Re: [PATCH 9/9] x86/iommu: use dma_ops_list in get_dma_ops

From: Joerg Roedel
Date: Mon Sep 29 2008 - 09:33:36 EST


On Mon, Sep 29, 2008 at 10:16:44PM +0900, FUJITA Tomonori wrote:
> On Mon, 29 Sep 2008 11:36:52 +0200
> Joerg Roedel <joro@xxxxxxxxxx> wrote:
>
> > On Mon, Sep 29, 2008 at 12:30:44PM +0300, Muli Ben-Yehuda wrote:
> > > On Sun, Sep 28, 2008 at 09:13:33PM +0200, Joerg Roedel wrote:
> > >
> > > > I think we should try to build a paravirtualized IOMMU for KVM
> > > > guests. It should work this way: We reserve a configurable amount
> > > > of contiguous guest physical memory and map it dma contiguous using
> > > > some kind of hardware IOMMU. This is possible with all hardare
> > > > IOMMUs we have in the field by now, also Calgary and GART. The guest
> > > > does dma_coherent allocations from this memory directly and is done.
> > > > For map_single and map_sg
> > > > the guest can do bounce buffering. We avoid nearly all pvdma hypercalls
> > > > with this approach, keep guest swapping working and solve also the
> > > > problems with device dma_masks and guest memory that is not contigous on
> > > > the host side.
> > >
> > > I'm not sure I follow, but if I understand correctly with this
> > > approach the guest could only DMA into buffers that fall within the
> > > range you allocated for DMA and mapped. Isn't that a pretty nasty
> > > limitation? The guest would need to bounce-bufer every frame that
> > > happened to not fall inside that range, with the resulting loss of
> > > performance.
> >
> > The bounce buffering is needed for map_single/map_sg allocations. For
> > dma_alloc_coherent we can directly allocate from that range. The
> > performance loss of the bounce buffering may be lower than the
> > hypercalls we need as the alternative (we need hypercalls for map, unmap
> > and sync).
>
> Nobody cares about the performance of dma_alloc_coherent. Only the
> performance of map_single/map_sg matters.
>
> I'm not sure how expensive the hypercalls are, but they are more
> expensive than bounce buffering coping lots of data for every I/Os?

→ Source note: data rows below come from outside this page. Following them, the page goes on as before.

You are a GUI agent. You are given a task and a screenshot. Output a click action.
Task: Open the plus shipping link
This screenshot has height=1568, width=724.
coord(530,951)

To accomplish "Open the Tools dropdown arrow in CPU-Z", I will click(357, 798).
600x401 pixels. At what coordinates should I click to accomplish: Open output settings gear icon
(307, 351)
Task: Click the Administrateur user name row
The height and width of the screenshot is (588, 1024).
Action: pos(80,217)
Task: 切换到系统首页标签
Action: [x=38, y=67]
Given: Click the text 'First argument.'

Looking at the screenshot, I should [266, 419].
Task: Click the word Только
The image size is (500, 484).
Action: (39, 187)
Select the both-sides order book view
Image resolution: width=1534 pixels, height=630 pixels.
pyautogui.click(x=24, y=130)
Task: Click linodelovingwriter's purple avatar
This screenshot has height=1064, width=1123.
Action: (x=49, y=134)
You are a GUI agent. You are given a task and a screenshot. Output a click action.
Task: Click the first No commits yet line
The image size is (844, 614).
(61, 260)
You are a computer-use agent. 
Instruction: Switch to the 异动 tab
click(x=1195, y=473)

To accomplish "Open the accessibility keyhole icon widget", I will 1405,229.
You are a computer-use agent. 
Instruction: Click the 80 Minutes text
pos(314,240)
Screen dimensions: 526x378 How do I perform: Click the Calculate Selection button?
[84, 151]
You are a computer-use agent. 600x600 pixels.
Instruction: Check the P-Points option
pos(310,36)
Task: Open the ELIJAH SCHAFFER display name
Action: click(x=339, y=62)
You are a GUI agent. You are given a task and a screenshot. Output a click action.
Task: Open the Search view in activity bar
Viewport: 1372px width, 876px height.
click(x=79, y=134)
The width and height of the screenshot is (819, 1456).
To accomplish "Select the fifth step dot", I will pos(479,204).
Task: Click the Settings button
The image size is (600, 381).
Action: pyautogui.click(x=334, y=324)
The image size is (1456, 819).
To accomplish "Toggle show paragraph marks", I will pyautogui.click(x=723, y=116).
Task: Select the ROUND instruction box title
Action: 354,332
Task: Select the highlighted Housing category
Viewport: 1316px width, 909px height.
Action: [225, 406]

I don't think that we can avoid bounce buffering into the guests at all
(with and without my idea of a paravirtualized IOMMU) when we want to
handle dma_masks and requests that cross guest physical pages properly.

With mapping/unmapping through hypercalls we add the world-switch
overhead to the copy-overhead. We can't avoid this when we have no
hardware support at all. But already with older IOMMUs like Calgary and
GART we can at least avoid the world-switch. And since, for example,
every 64 bit capable AMD processor has a GART we can make use of it.